Right now the U.S. is consuming about 19 million barrels of oil per day and producing about 12 million, according to the Energy Information Administration, which expects production to rise to 14 million barrels per day next year. The U.S. should by then be the world's largest oil producer.

Moving and storing that oil, a business called the "midstream," is becoming an increasingly important business, which is why Kinder Morgan (KMI) decided to fold its limited partnerships into the main company and begin investing in new infrastructure again.

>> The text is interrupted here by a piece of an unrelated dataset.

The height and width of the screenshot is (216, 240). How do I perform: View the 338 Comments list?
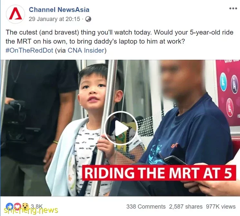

New investment should solve the problems of oil transportation and storage over the course of several years. But current prices are based on short-term estimates for supply and demand, and those are on a knife edge. Crude prices have been falling for a month, and the U.S. benchmark, West Texas Intermediate, opened for trade Tuesday at $96.41 a barrel. 

The supply situation sounds great, but each move toward international peace -- whether in Iraq, Ukraine, or North Africa -- sends prices down because there is a limit to storage. (If there were no limit, producers could store oil when prices fall and then bring it to market when prices surge.)

The U.S. Strategic Petroleum Reserve, for instance, which has a capacity of 727 million barrels, mostly in salt domes under Texas and Louisiana, currently holds 691 million barrels, meaning it's 96% full. There's another 609 million barrels of private storage capacity, 55% full at the end of March, according to the EIA.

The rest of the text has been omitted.